Extracting data from HTML with Python

In this lesson we'll finish extracting product data from the downloaded HTML. With help of basic string manipulation we'll focus on cleaning and correctly representing the product price.


Locating the right HTML elements is the first step of a successful data extraction, so it's no surprise that we're already close to having the data in the correct form. The last bit that still requires our attention is the price:

$ python main.py
JBL Flip 4 Waterproof Portable Bluetooth Speaker | $74.95
Sony XBR-950G BRAVIA 4K HDR Ultra HD TV | From $1,398.00
...

Let's summarize what stands in our way if we want to have it in our Python program as a number:

  • A dollar sign precedes the number,
  • the number contains decimal commas for better human readability, and
  • some prices start with From, which reveals there is a certain complexity in how the shop deals with prices.

Representing price

The last bullet point is the most important to figure out before we start coding. We thought we'll be scraping numbers, but in the middle of our effort, we discovered that the price is actually a range.

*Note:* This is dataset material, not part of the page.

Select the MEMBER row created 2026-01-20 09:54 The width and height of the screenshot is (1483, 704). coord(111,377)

It's because some products have variants with different prices. Later in the course we'll get to crawling, i.e. following links and scraping data from more than just one page. That will allow us to get exact prices for all the products, but for now let's extract just what's in the listing.

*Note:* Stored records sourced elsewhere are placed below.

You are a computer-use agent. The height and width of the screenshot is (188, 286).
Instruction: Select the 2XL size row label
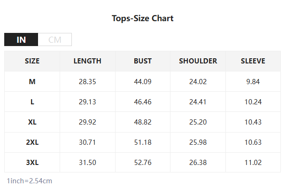(32, 142)
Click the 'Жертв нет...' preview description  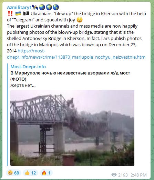23,86
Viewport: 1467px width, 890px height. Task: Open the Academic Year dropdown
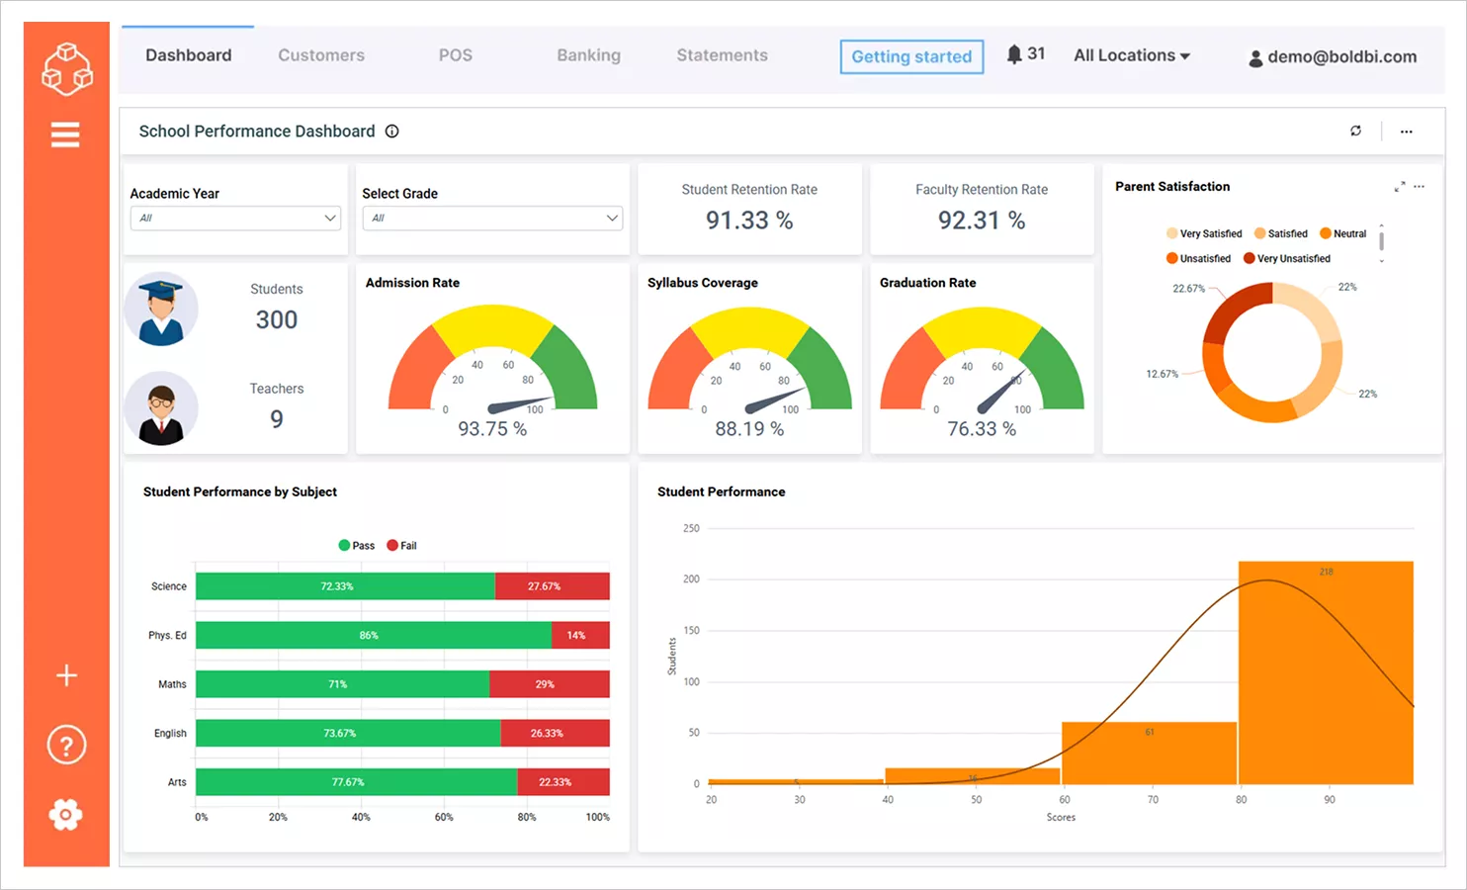click(234, 218)
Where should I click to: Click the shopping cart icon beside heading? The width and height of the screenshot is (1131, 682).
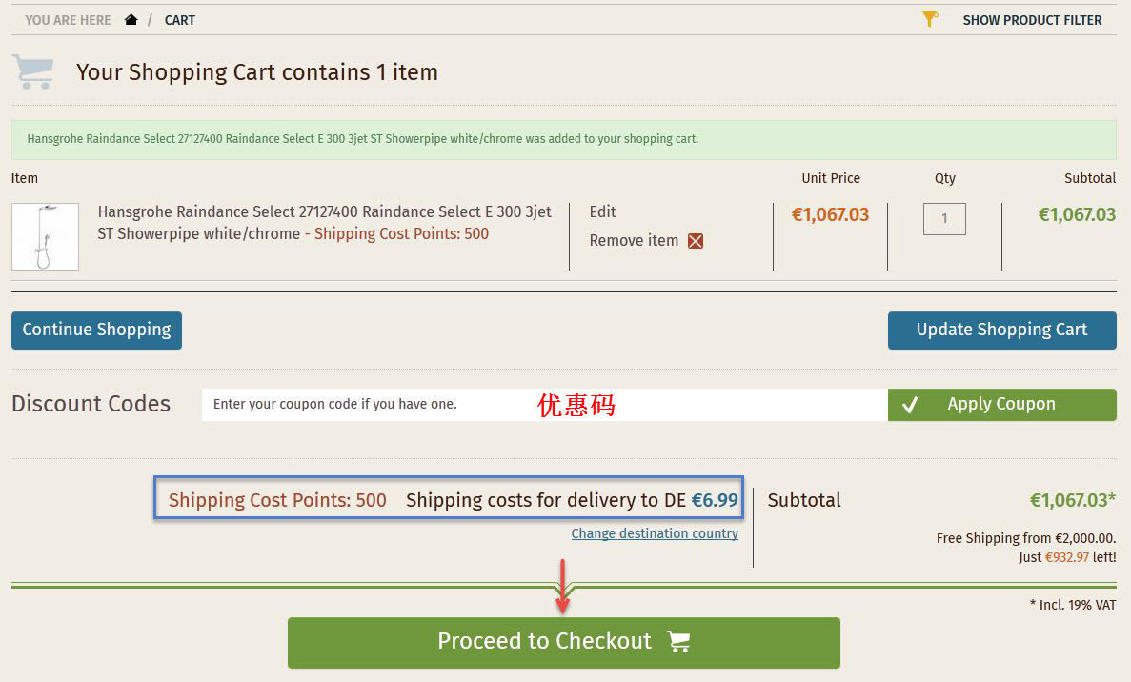[33, 72]
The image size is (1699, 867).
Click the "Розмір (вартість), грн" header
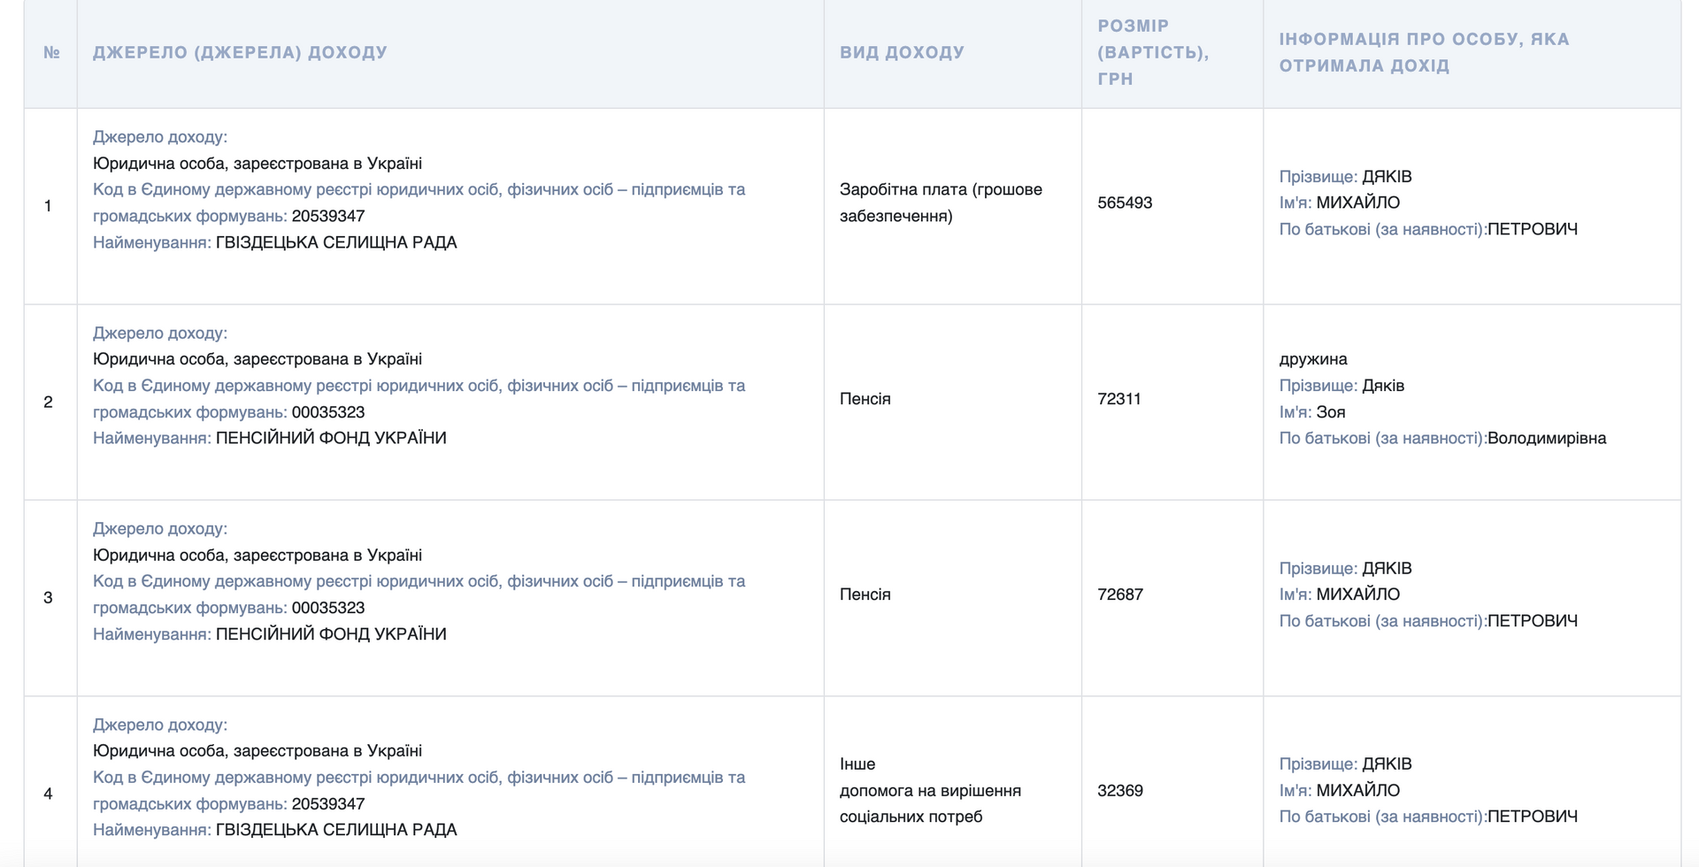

Ideally we'd go and discuss the problem with those who are about to use the resulting data. For their purposes, is the fact that some prices are just minimum prices important? What would be the most useful representation of the range for them? Maybe they'd tell us that it's okay if we just remove the From prefix?

price_text = product.select_one(".price").contents[-1]
price = price_text.removeprefix("From ")

In other cases, they'd tell us the data must include the range. And in cases when we just don't know, the safest option is to include all the information we have and leave the decision on what's important to later stages. One approach could be having the exact and minimum prices as separate values. If we don't know the exact price, we leave it empty:

price_text = product.select_one(".price").contents[-1]
if price_text.startswith("From "):
min_price = price_text.removeprefix("From ")
price = None
else:
min_price = price_text
price = min_price
Built-in string methods

If you're not proficient in Python's string methods, .startswith() checks the beginning of a given string, and .removeprefix() removes something from the beginning of a given string.

The whole program would look like this:

import httpx
from bs4 import BeautifulSoup

url = "https://warehouse-theme-metal.myshopify.com/collections/sales"
response = httpx.get(url)
response.raise_for_status()

html_code = response.text
soup = BeautifulSoup(html_code, "html.parser")

for product in soup.select(".product-item"):
title = product.select_one(".product-item__title").text

price_text = product.select_one(".price").contents[-1]
if price_text.startswith("From "):
min_price = price_text.removeprefix("From ")
price = None
else:
min_price = price_text
price = min_price

print(title, min_price, price, sep=" | ")

Removing white space

Often, the strings we extract from a web page start or end with some amount of whitespace, typically space characters or newline characters, which come from the indentation of the HTML tags.

We call the operation of removing whitespace stripping or trimming, and it's so useful in many applications that programming languages and libraries include ready-made tools for it. Let's add Python's built-in .strip():

title = product.select_one(".product-item__title").text.strip()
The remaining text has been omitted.